Au-delà du Stress Check annuel, l’entreprise a mis en place en 2018 de façon volontaire un outil quotidien, la « Note de vitalité ». Elle consiste pour le salarié à répondre à une question choisie aléatoirement parmi 10 questions (5 choix de réponses possibles), sur l’intranet de l’entreprise. Le salarié dispose de la possibilité d’ajouter des commentaires sur ce même espace, ainsi que de l’accès à son tableau de bord afin de voir l’évolution de ses réponses. Le chef d’équipe (General manager) a accès aux réponses des salariés de son équipe et peut ainsi réagir. En cas de signaux d’alerte importants, le service des ressources humaines est amené à prendre le relais (surveillance du salarié, entretiens avec ce dernier). L’entreprise insiste sur le fait que la « Note de vitalité » n’est qu’un outil supplémentaire parmi d’autres pour prévenir les risques liés à la santé mentale.

L’entreprise cherche également à garantir concrètement l’application et le respect d’un droit à la déconnexion, en imposant à ses salariés de ne pas travailler de 22h à 5h du matin. A cette fin, les lumières de l’entreprise sont éteintes et les heures de connexion des salariés sont également enregistrées et contrôlées. En parallèle, l’entreprise ne permet pas à ses salariés d’avoir des horaires flexibles débordant sur les horaires de déconnexion, sauf circonstances exceptionnelles.

Enfin, à la suite de la pandémie de COVID-19, l’entreprise a eu recours massivement au télétravail, et la pratique du travail hybride est désormais devenue régulière et ancrée dans les pratiques. Les médecins du travail de l’entreprise constatent des effets tant positifs que négatifs à la suite de la mise en place de ce dernier. D’une part, le recours au télétravail a mis en évidence une diminution du stress interpersonnel ainsi qu’une meilleure qualité de sommeil des salariés (en raison notamment de la suppression des temps de trajet souvent importants).

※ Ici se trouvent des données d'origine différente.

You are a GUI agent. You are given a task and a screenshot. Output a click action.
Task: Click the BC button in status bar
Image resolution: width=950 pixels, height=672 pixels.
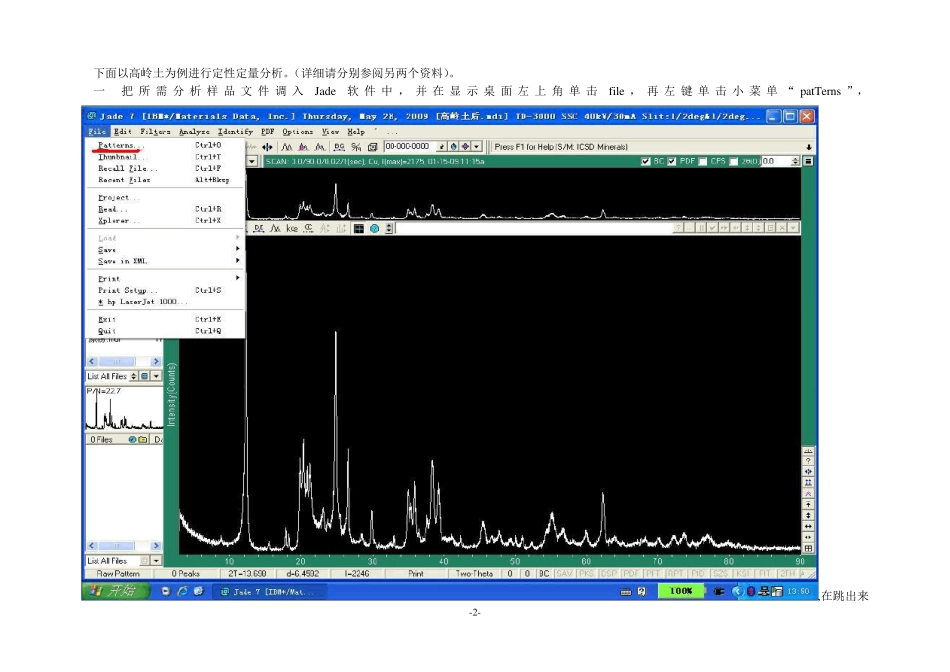point(544,574)
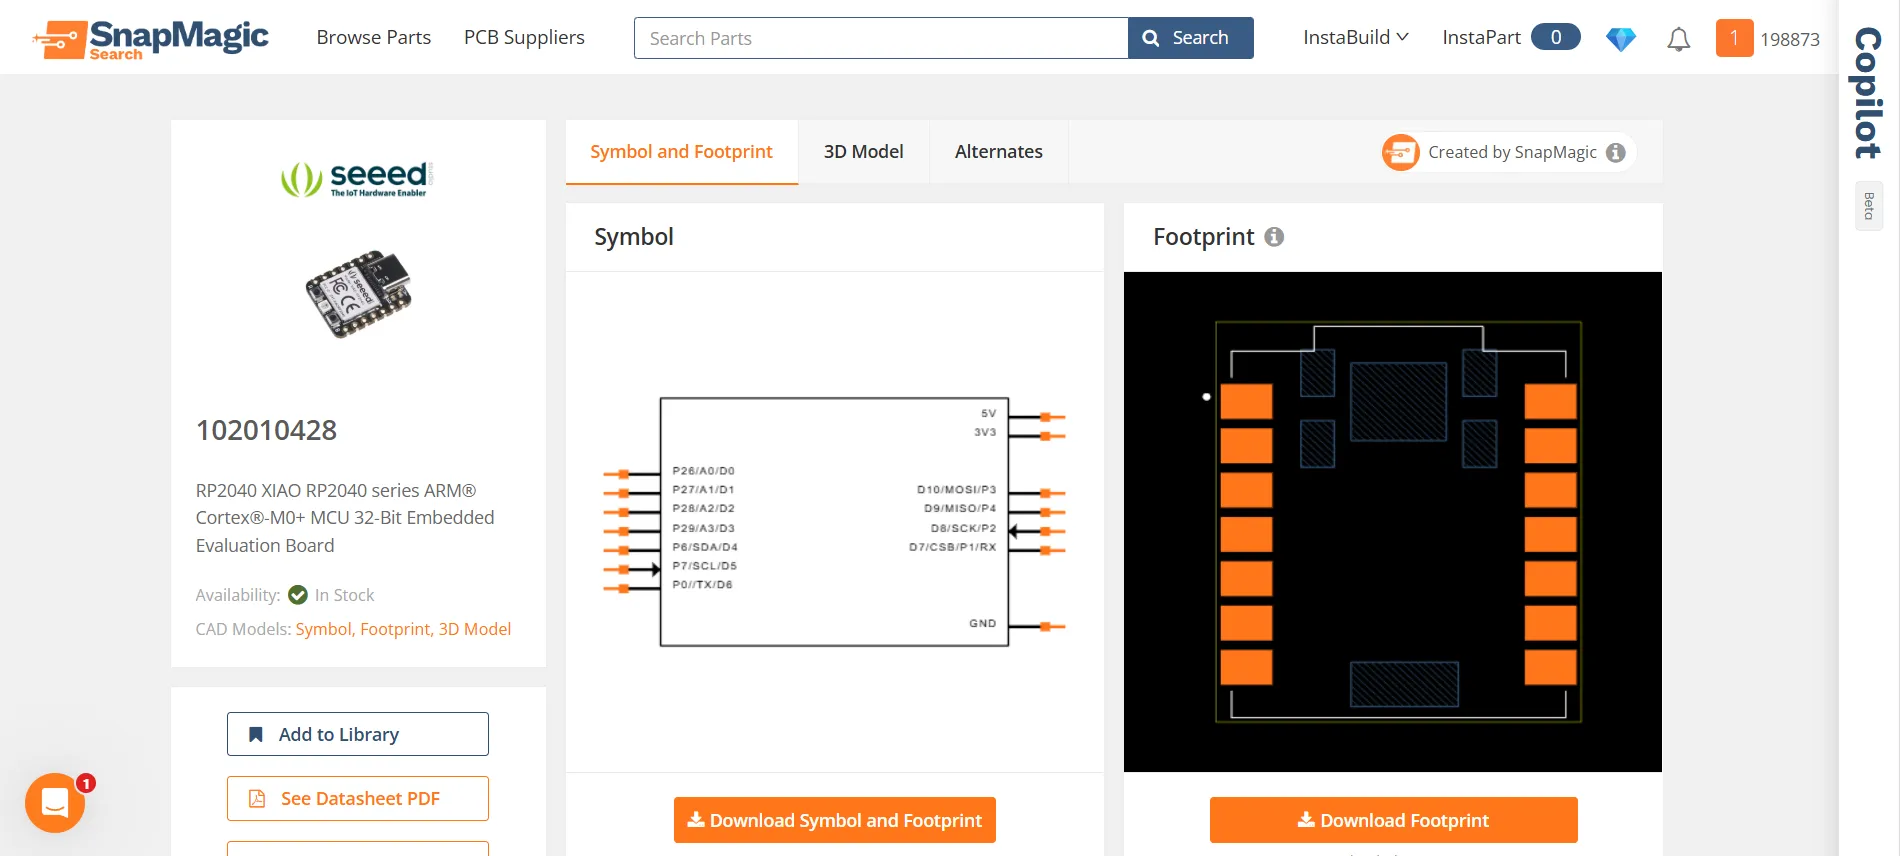
Task: Click the Created by SnapMagic info icon
Action: click(1616, 152)
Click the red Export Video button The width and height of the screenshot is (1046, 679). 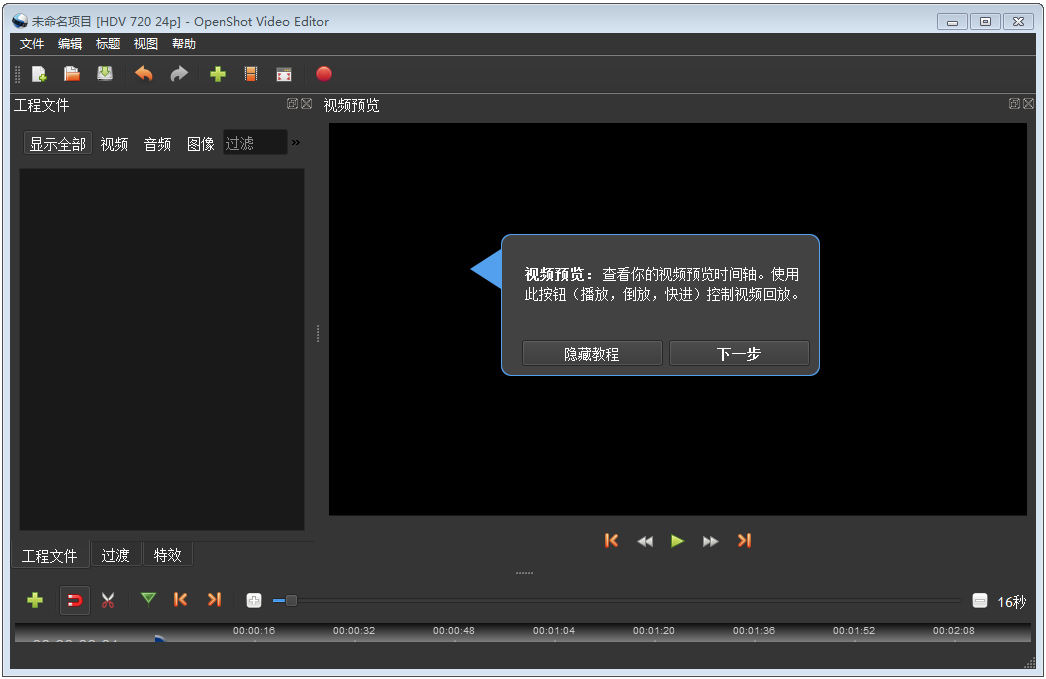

D’autre part, les médecins du travail ont constaté que les risques avaient changé de nature : isolement des salariés en raison du manque de communication et d’interaction avec les autres salariés ; décalage du rythme de vie ; risques majorés d’addictions pour certaines catégories de travailleurs (alcoolisme).

Afin de faire face à ces nouveaux risques, l’entreprise a mis en place un séminaire au profit des nouveaux salariés de l’entreprise. Si une difficulté apparaît, l’entreprise recommande là encore une consultation avec le médecin du travail.

Sur l’organisation interne de l’entreprise

L’entreprise insiste sur le rôle confié au HRM Director (Human Resource Manager Director). Ce dernier est nommé par le directeur d’un service et est en charge de la protection de la santé et de la sécurité des travailleurs de ce service (lequel regroupe plusieurs équipes d’une dizaine de travailleurs).

L’entreprise a choisi de façon originale de confier un rôle central au HRM Director car ce dernier n’est pas membre de la direction des ressources humaines, il est membre d’un service et est donc en prise directe avec l’ambiance au sein de ce dernier.

Le HRM Director détient la compétence et l’autorité en matière de santé au travail dans les domaines suivants , entre autres :

  • Management du travail
  • Suivi de l’état de santé du salarié et actions de promotion (management de la santé, suivi des salariés malades, promotion de la conciliation vie personnelle/vie professionnelle)
  • Prévention du harcèlement et réponse précoce

L’entreprise insiste sur le fait que le salarié peut avoir accès par différents moyens à une prise en charge en cas de besoin : accès à une consultation avec le médecin du travail à sa demande ou sur recommandation de l’employeur ; accès à une consultation avec un psychologue (pris en charge par la mutuelle de l’entreprise) ; accès permanent à un référent interne en cas d’urgence médicale, qui après avoir écouté le salarié peut l’encourager à consulter un médecin ou un médecin du travail.

Il est important de signaler que dans ce cadre, le recours au médecin du travail n’est pas imposé, mais est seulement recommandé aux salariés présentant des facteurs de risque ou du stress.